The Hatter (called Hatta in Through the Looking-Glass) is a fictional character in Lewis Carroll's Alice's Adventures in Wonderland and the story's sequel Through the Looking-Glass. He is often referred to as the Mad Hatter, though this term was never used by Carroll. The phrase "mad as a hatter" pre-dates Carroll's works and the characters the Hatter and the March Hare are initially referred to as "both mad" by the Cheshire Cat, with both first appearing in Alice's Adventures in Wonderland, in the seventh chapter titled "A Mad Tea-Party".
The Hatter explains to Alice that he and the March Hare are always having tea because, when he tried to sing for the Queen of Hearts at her celebration, she sentenced him to death for "murdering the time," but he escapes decapitation. In retaliation, Time (referred to as a "Him") halts himself in respect to the Hatter, keeping him and the March Hare stuck at 6:00 forever. As such, he exclaims "Tea Time!" at random occasions. The tea party, when Alice arrives, is characterised by switching places on the table at any given time, making short, personal remarks, asking unanswerable riddles and reciting nonsensical poetry, all of which eventually drive Alice away. He appears again as a witness at the Knave of Hearts' trial, where the Queen appears to recognise him as the singer she sentenced to death, and the King also cautions him not to be nervous "or I'll have you executed on the spot."
When the character makes his appearance as "Hatta" in Through the Looking-Glass, he is in trouble with the law once again. This time, however, he is not necessarily guilty: the White Queen explains that quite often subjects are punished before they commit a crime, rather than after, and sometimes they do not even commit it at all. He is also mentioned as being one of the White King's messengers, and the March Hare appears as well as "Haigha", since the King explains that he needs two messengers: "one to come, and one to go." Sir John Tenniel's illustration also depicts him as sipping from a teacup as he did in the original novel, adding weight to Carroll's hint that the two characters are very much the same.
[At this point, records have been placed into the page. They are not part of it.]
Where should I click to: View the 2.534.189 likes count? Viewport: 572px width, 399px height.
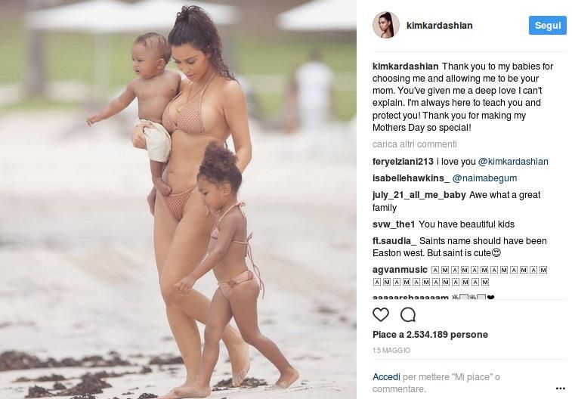[x=430, y=335]
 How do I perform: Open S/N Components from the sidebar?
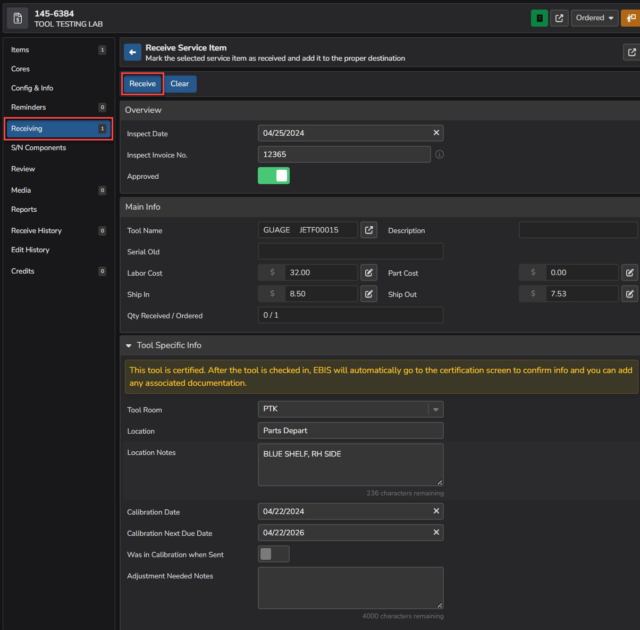pos(38,147)
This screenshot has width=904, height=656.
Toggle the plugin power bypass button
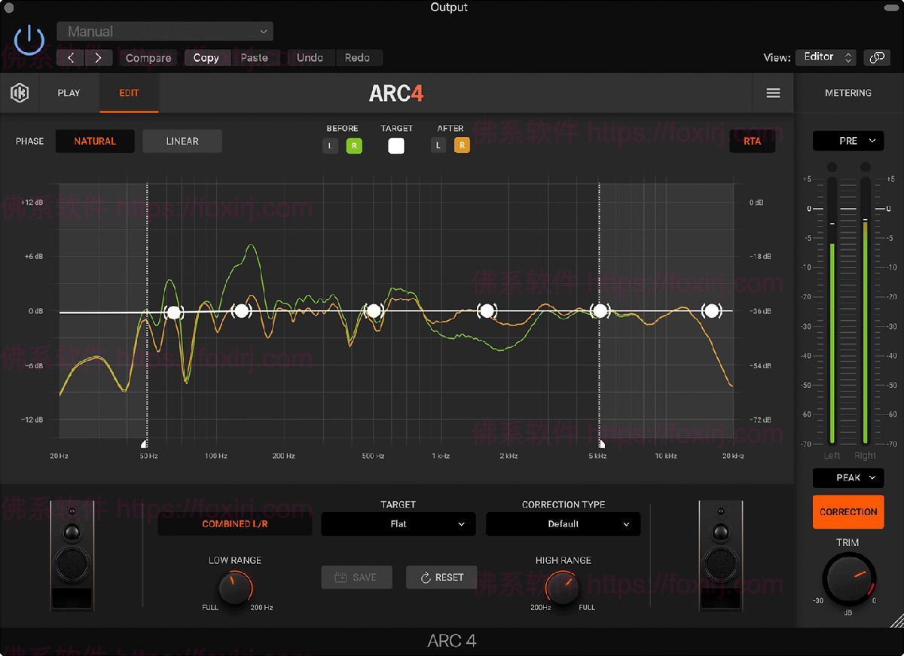click(x=29, y=39)
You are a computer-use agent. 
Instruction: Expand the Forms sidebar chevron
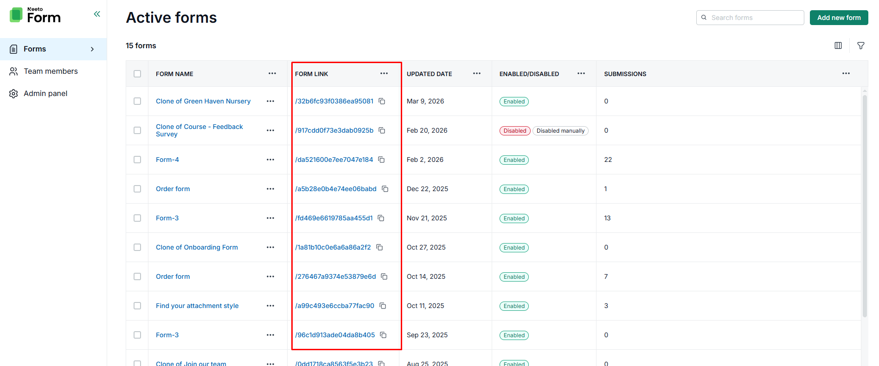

Although the name "Mad Hatter" was clearly done and inspired by the phrase "as mad as a hatter", there is some uncertainty as to the origins of this phrase. Mercury was used in the process of curing felt used in some hats, making it impossible for hatters to avoid inhaling the mercury fumes given off during the hat making process; hatters and mill workers thus often suffered mad hatter disease, mercury poisoning causing neurological damage including confused speech and distorted vision.